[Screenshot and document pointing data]
▼
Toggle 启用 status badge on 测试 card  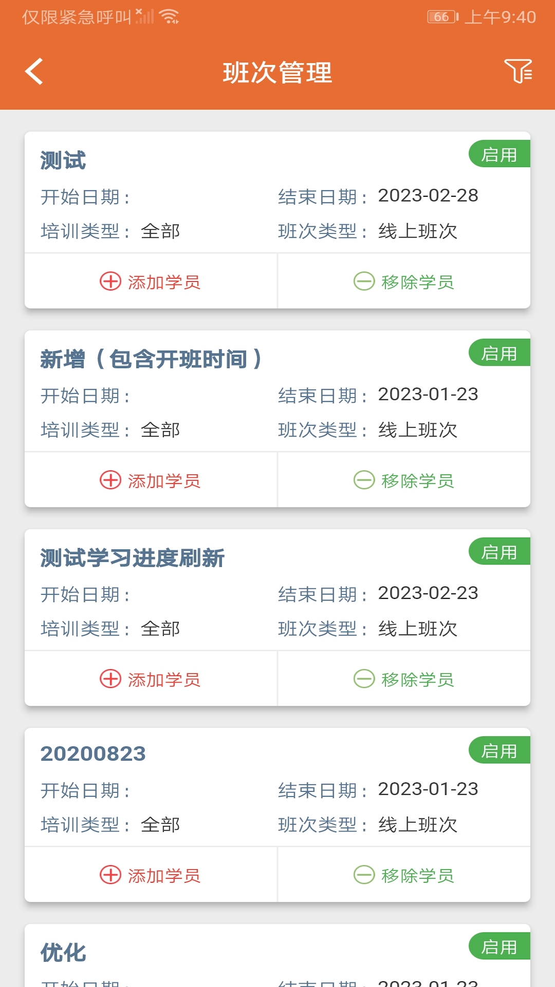(x=499, y=154)
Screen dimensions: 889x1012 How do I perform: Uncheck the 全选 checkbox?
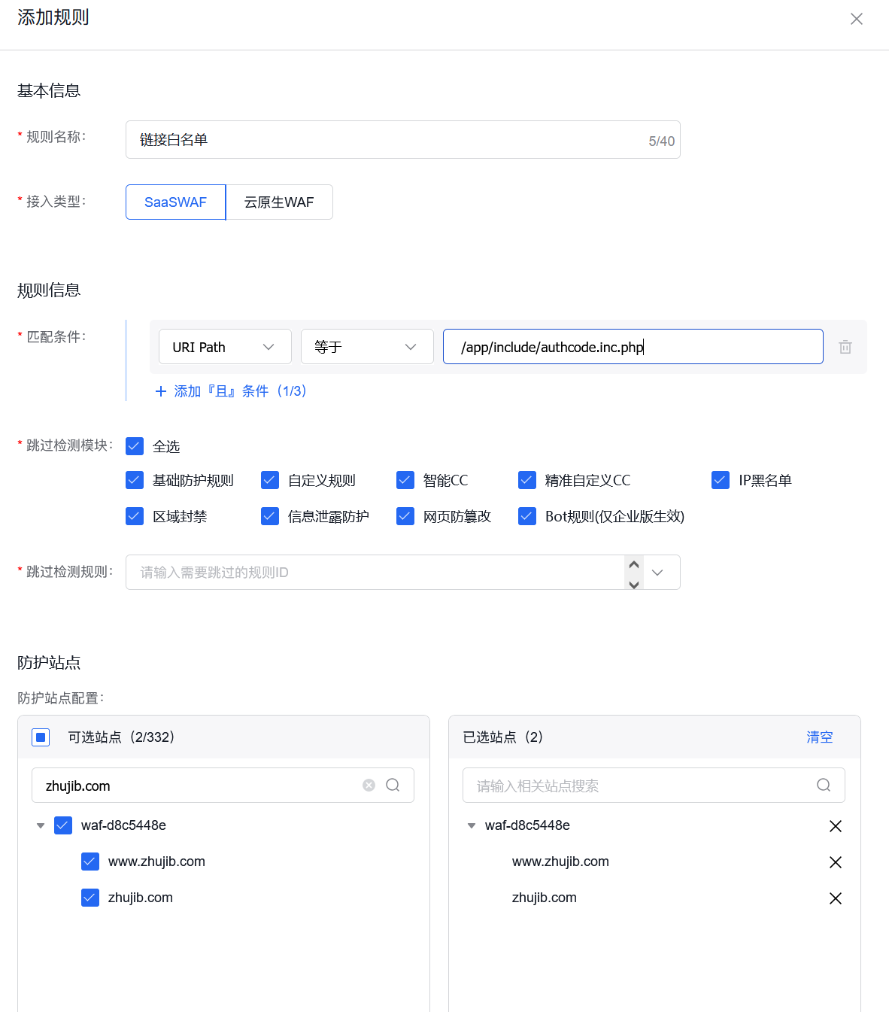point(134,445)
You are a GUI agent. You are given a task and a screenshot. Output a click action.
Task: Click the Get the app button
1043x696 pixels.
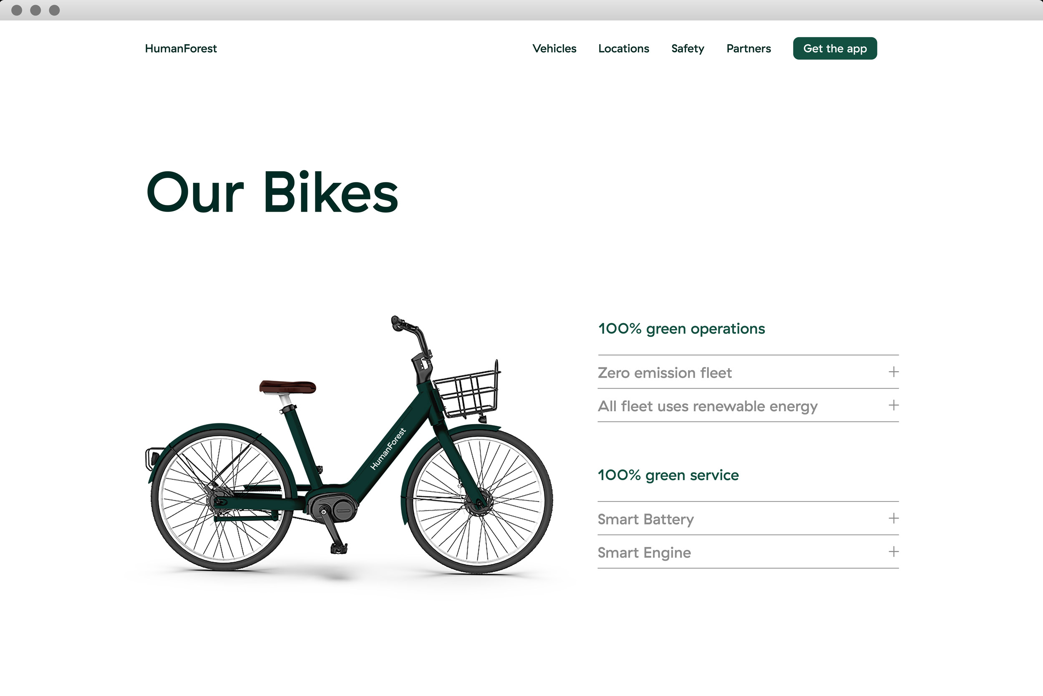[835, 48]
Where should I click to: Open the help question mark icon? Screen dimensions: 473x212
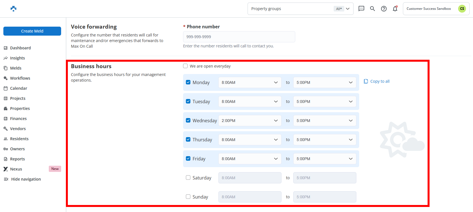(x=384, y=9)
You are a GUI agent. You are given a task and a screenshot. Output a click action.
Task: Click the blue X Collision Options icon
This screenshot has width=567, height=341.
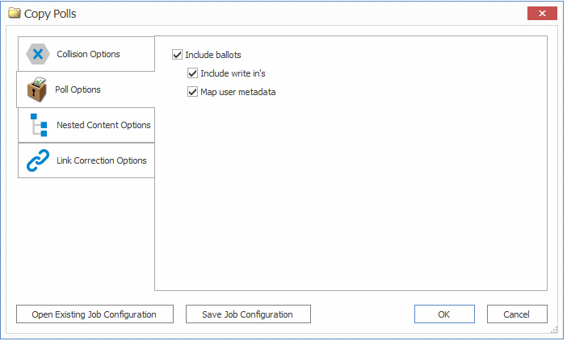[38, 54]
▲
» **Stated problem**:
Starting with the line containing "Where should I" and going on through the end of the records, write those lines out again, requests included, shifting each coordinate in the answers by adding 104 to every number. Leave the pictures out of your answer.

» **Solved exercise**:
Where should I click to: Open the help question mark icon? Screen dimensions: 473x212
(x=488, y=113)
You are a GUI agent. You are given a task and a screenshot. Output a click action.
Task: Click the blue X Collision Options icon
This screenshot has width=567, height=341.
[142, 158]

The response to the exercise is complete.